Objective ▸ Could you write out the stretch from the line containing "You are a GUI" through the end of the items again, requests included, shifting each coordinate in the answers up by 108 and leaving the pictures out?

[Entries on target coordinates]
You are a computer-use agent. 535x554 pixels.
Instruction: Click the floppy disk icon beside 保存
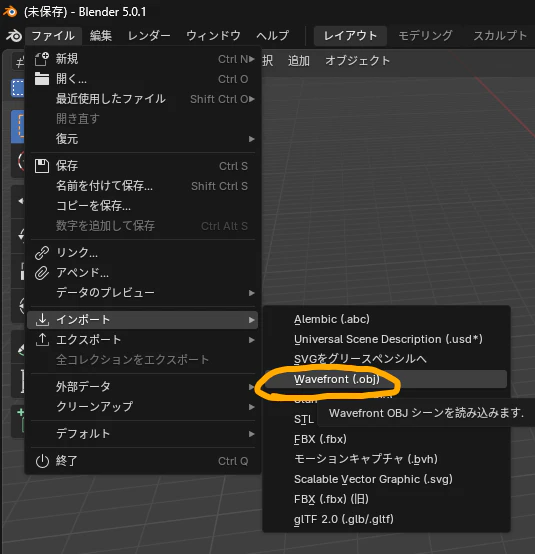coord(42,166)
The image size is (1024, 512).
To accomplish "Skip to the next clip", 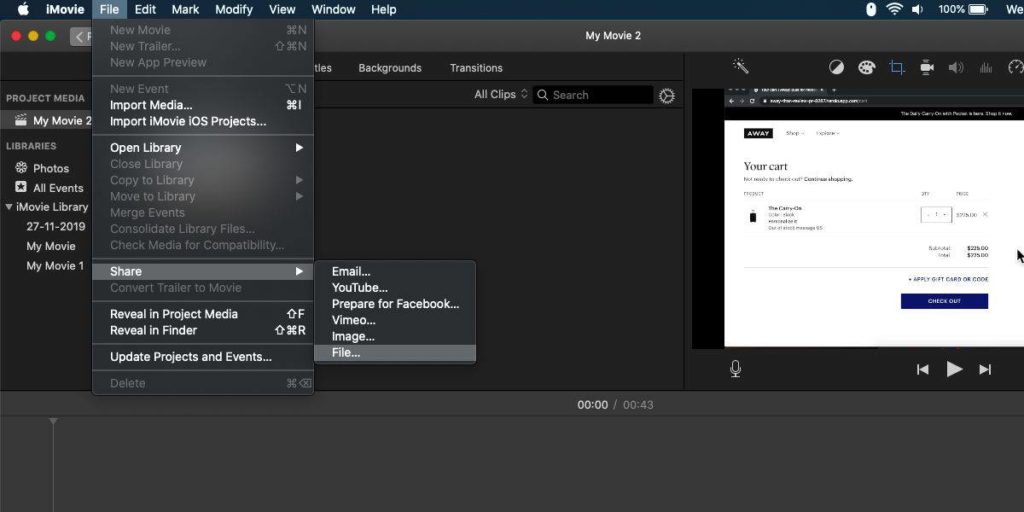I will (985, 369).
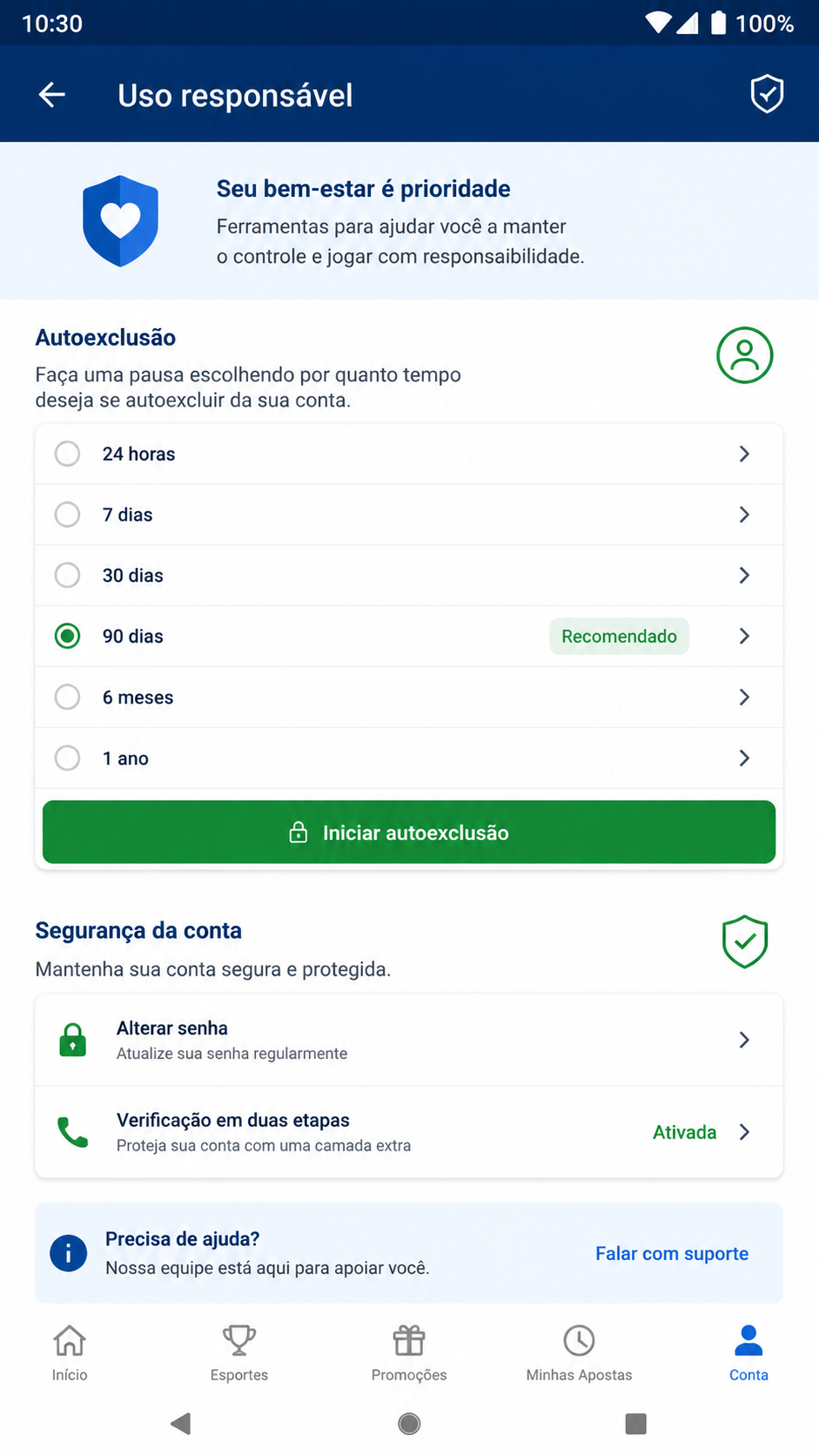Viewport: 819px width, 1456px height.
Task: Select the 6 meses radio button
Action: pyautogui.click(x=67, y=697)
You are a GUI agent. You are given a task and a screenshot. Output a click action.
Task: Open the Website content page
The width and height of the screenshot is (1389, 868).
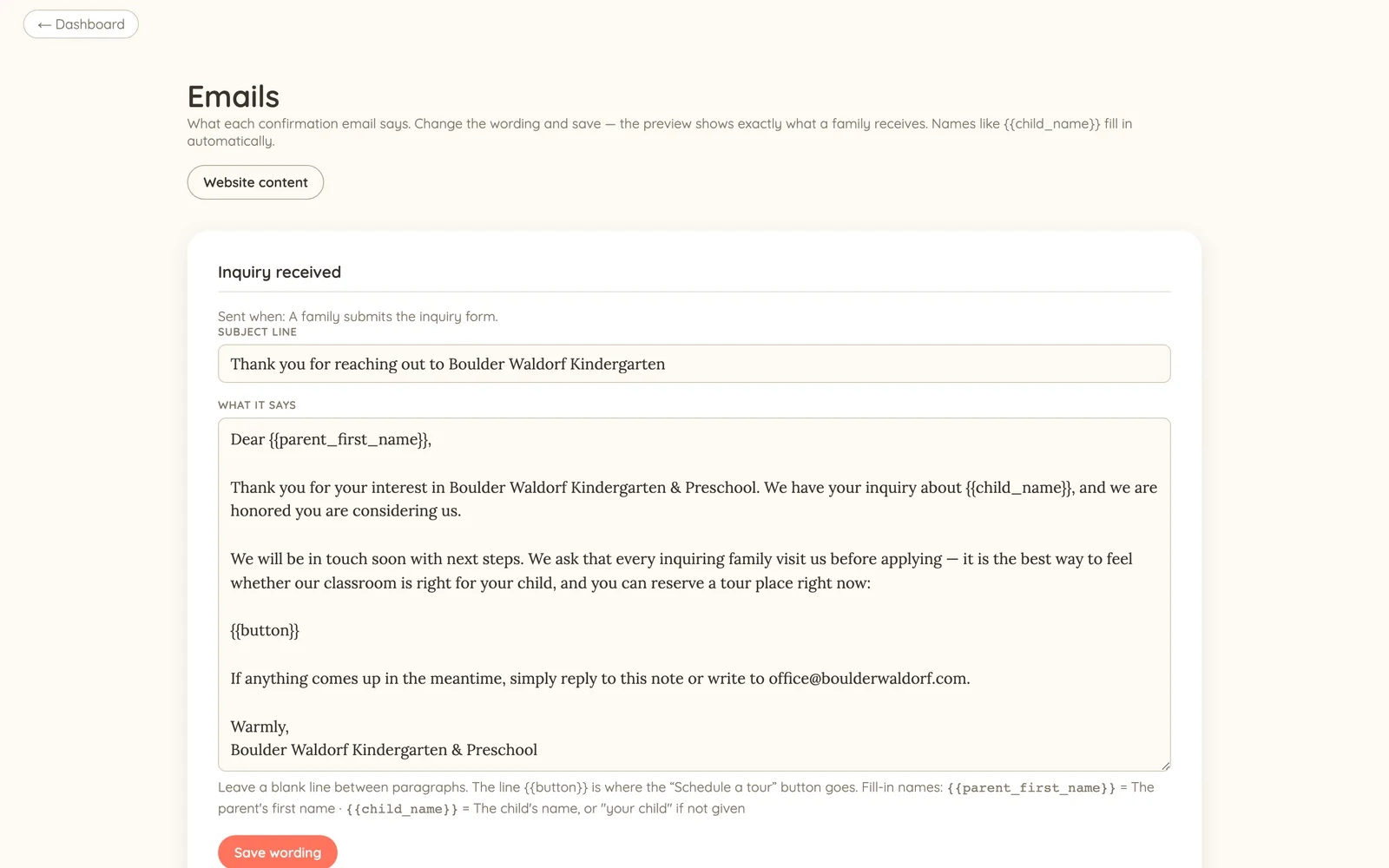pos(255,182)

Reply ▸
You are a GUI agent. You are given a task and a screenshot. Output a click action.
Task: Open the Website content page
The width and height of the screenshot is (1389, 868).
pos(363,290)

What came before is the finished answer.